I can't remember which Antioch Shakespeare play was my first, but I know I was electrified.  I still carry vivid memories from the Festival of Othello, Tempest, Lear, Much Ado About Nothing, As You Like It. Taming of the Shrew, Julius Caesar.  Perhaps there were others I have forgotten; and sadly, I do know that in a spasm of adolescent folly, I eschewed the opportunity to see them all. 

One consequence of my early viewing is that I got to see the young John Lithgow at work.  He's about 10 years younger than I.  He reports that he played Mustardseed, one of the Fairy Queen's attendants, in Midsummer Night's Dream.  Bottom the Weaver says "I desire you of more acquaintance, good Master Mustardseed." and of course, that is exactly what we all wanted and got.

 I said I was "electrified."  Indeed I'd say that for several of the plays, I have never seen better.  I am intrigued to find that young Lithgow has a slightly different take.  He asks, "Were the shows any good?"  And he answers his own question: 
 In those days I thought they were magnificent. To my young eyes these were the greatest stage actors in the country, my father was the finest director, and Shakespeare couldn’t possibly be performed any better. As the years passed, I began to doubt my childhood impressions. How good could the productions have been with such hasty rehearsals, such threadbare costumes, and such an untested troupe? A twenty-six-year-old King Lear? A professor’s wife as Olivia? Grad students sprinkled among all the minor parts? Though I never lost my sense of awe at the magnitude of my father’s achievement, a certain skepticism crept in when I grew to be a theater professional myself.
On the next page, he softens his judgment.  He tells how he came by a copy of an original recording of a performance of Merry Wives of Windsor from Antioch in 1954:
The scene was spirited, fast-paced, and riotously funny. The tape captured the sound of the audience, roaring with laughter and showering the actors with exit applause. The actors’ unamplified voices were ringing and clear, their timing was expert, and their command of the material was unerring.   They were hilarious.

I'll see him and raise him here.  I think his original judgment was correct: The 26-year-old Lear he remembers with skepticism was Ellis Rabb; Rabb also played Ariel and Benedick and I suspect others that I have forgotten.   He died 15 years ago (way too soon), but I think he established himself in a long and distinguished career as a kind of director's director..   In any event, the Benedick was the best I've ever seen and the Lear was astonishing (I was understanding enough to grasp that a Lear so young--and skinny--was a tour de force).    I suppose I will have to concede, however, that they were perhaps best at comedy.

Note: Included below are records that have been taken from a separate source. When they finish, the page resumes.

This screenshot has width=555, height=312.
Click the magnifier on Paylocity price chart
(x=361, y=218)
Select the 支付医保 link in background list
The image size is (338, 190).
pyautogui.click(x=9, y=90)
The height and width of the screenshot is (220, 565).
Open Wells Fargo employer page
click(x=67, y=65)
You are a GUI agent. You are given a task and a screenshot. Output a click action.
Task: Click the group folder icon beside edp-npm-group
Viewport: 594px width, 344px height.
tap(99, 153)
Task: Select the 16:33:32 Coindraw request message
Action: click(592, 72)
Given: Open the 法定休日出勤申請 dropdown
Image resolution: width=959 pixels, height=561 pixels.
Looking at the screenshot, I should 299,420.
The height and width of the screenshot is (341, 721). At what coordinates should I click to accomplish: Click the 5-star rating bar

Apart from many other examples, I still remember the Dogberry from Much Ado--would that have been Arthur Lithgow?  I remembered him with ironic fondness years later when I saw Kenneth Branagh's earnest effort at the same play on film, with a Dogberry who didn't seem to realize that it was all a joke.

Anyway, enjoy your memories, John.  It sounds like you had a magical childhood, and many ways a magical life.  I guess Shakespeare can do that to a guy, along with loving parents who know how to bring it all to life. 

Quotes from: Lithgow, John. Drama: An Actor's Education  Harper Perennial. Kindle Edition.



2 comments:

The New York Crank said...

More than one of us remembers, Buce. I saw Ellis Raab in Hamlet, brooding, dark, and at one point punching the stage with his fist to emphasize..(WHAM!)....each..(WHAM)...word..(WHAM)...as...(WHAM!)...he..(WHAM)....
sPoke...it.

And the professor's wife, not at all bad, was Frannie Loud, wife of a physics and chemistry professor named Ollie (for Oliver, but nobody called him that) Loud. And the other two professor-colleaguese were Paul Treichler (a great character) and Meredith Dallas, another formidable director.

Dead and gone now, all dead and gone.

Crankily yours,
The New York Crank

Buce said...

SHALLOW
Jesu, Jesu, the mad days that I
have spent! and to see how many of my old
acquaintance are dead!

SILENCE
We shall all follow, cousin.

SHADOW
Certain, 'tis certain; very sure, very sure: death,
as the Psalmist saith, is certain to all; all shall
die. How a good yoke of bullocks at Stamford fair?